基本的なことを先に確認しておくと、金融市場では国債と株式、国債と社債を交換する取引が行われている。

例えば、A社の株式を持っている人が、その株式をB社の社債と交換したいと思っても、B社側に「A社の株式は受け取らない」と断られたら交換はできない。しかし、国債との交換なら簡単にできるため、まずA社の株式と国債を交換し、その後に国債をB社の社債と交換するという取引が行われる。

つまり、国債がなくなると、株式や社債の取引が減少してしまうのだ。

企業は銀行からの融資だけでなく、株式や社債でも資金調達をしている。そのため、国債がなくなれば資金繰りがたちまち悪化する。金融市場における国債は、他の商品と簡単に交換できる使い勝手のいい金融商品という役割を果たしているのだ。

なぜ企業が、株式や社債取引の中継としてわざわざ国債を保有するのか、疑問に思う人もいるだろう。その理由は、現金をそのまま保有しているだけでは、利益は生まれないからだ。
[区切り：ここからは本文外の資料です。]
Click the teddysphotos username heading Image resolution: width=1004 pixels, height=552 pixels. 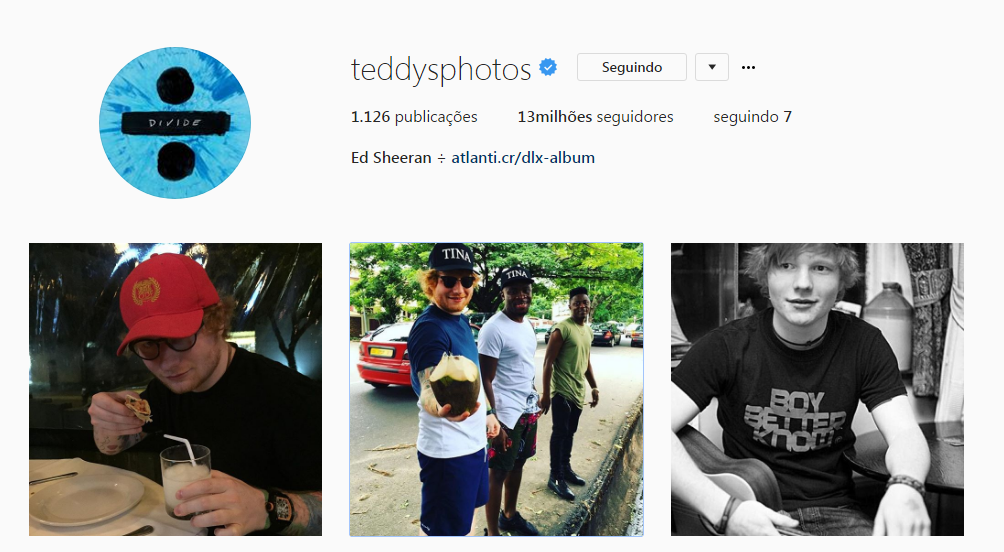click(441, 69)
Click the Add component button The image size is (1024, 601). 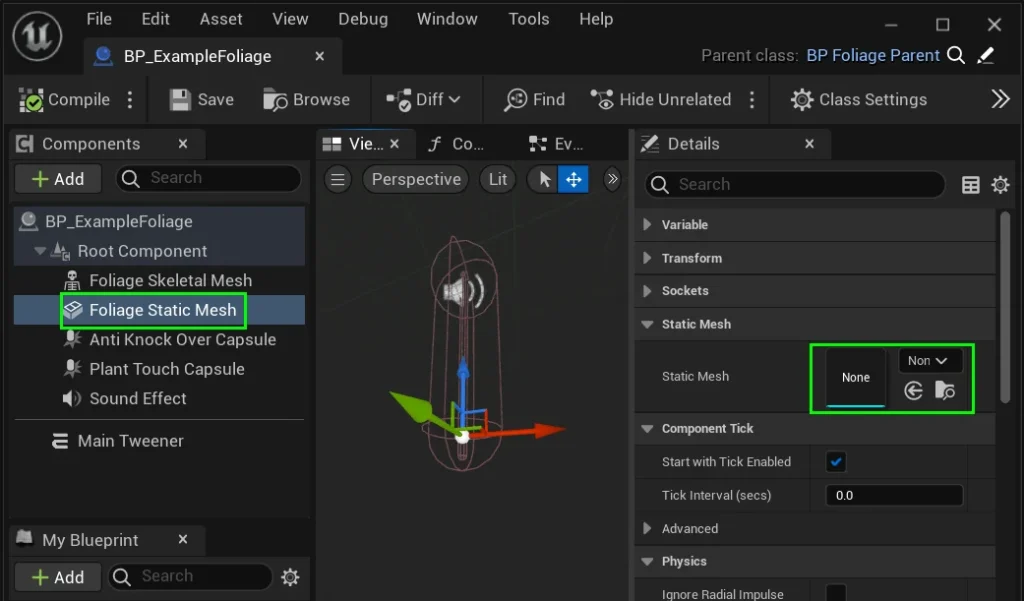point(57,179)
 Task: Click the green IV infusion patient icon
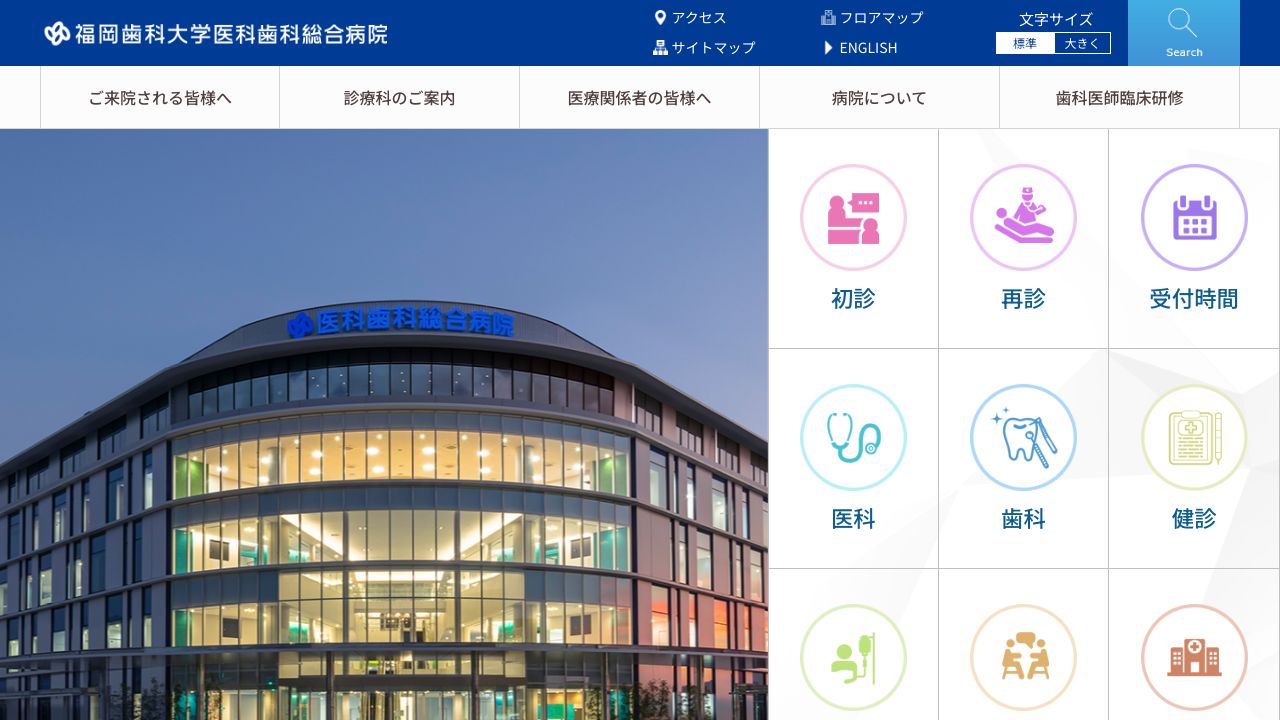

一方、国債は政府の借金であるがゆえに利子がつくため、企業は国債を保有しているだけで利益が生まれる。金融市場では利払いのやり取りを通じて、経済が活性化する。

銀行がいい例だ。銀行は、国民の預金がいくらあっても利益は生まれず、融資をしたり、国債でわずかの利払いでも得たりしていかなければ、商売を続けられないだろう。国債がなくなると、金融関係者の仕事が失われる可能性もある。